The first Persian textbook of renal diseases was published Dr. Nouredin
Hadavi in 1958. Modern nephrology started in Iran in mid 1960s, when
a number of internists trained in nephrology in France, United Kingdom
and United States, returned to Iran. These physicians established an
association that founded the first Iranian Society of Nephrology (see
About IrSN >>
IrSN History) .From 1969 a number of the beds of the internal
medicine wards were allocated to patients with renal diseases and the
practice of nephrology gradually expanded throughout the country.
In Iran the first hemodialysis was performed for the management of
a patient with acute renal failure on 1960 at Tehran University, utilizing
the Kolff Rotating Drum kidney. Before that time only acute peritoneal
dialysis was available for treatment of renal failure patients. Chronic
hemodialysis program started and gradually expanded between 1967 and
1976 at several private and university hospitals. With establishment
of an ESRD office at the ministry of Health (now called Management Center
for non-contagious and special diseases- MCNS) on 1976, dialysis facilities
expanded throughout the country.

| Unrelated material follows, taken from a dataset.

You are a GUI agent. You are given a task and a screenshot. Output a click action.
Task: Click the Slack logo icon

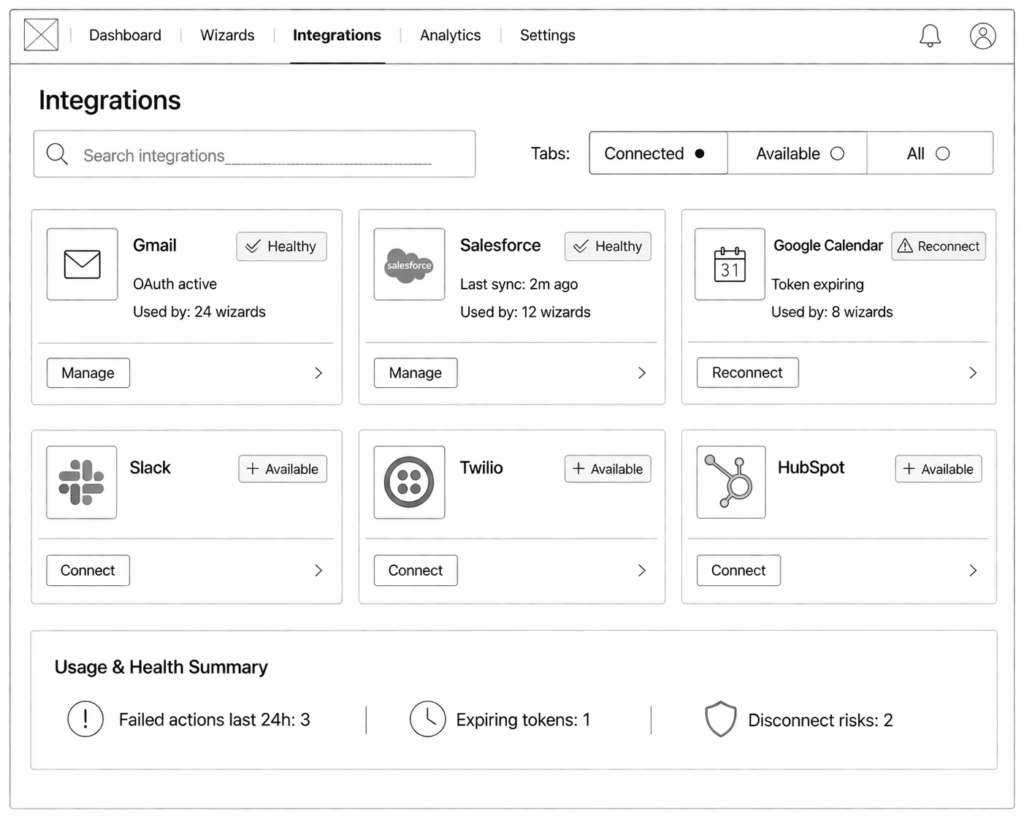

At present, according to the latest
data obtained from MCNS (Dec. 2008), 16,600 patients are under chronic
hemodialysis in 355 dialysis wards throughout the country.
The first kidney transplantation was performed in Shiraz University
in 1968 from a living unrelated donor and the first cadaveric renal
transplantation was done 4 years later. Renal transplantation program
has also expanded in a large scale during these years, with 26 transplantation
wards throughout the country, mainly located in University hospitals.
During these years more than 24,770 renal transplantations have been
performed in Iran and at present 16,150 patients live with functioning
Chronic peritoneal dialysis program was started on 1978, but its
rate of expansion has been lagging far behind the hemodialysis and transplantation
programs due to several socioeconomic and programming reasons, beyond
the scopes of this text. At present we have 1100 peritoneal dialysis
patients under follow-up in 42 CAPD wards in the country.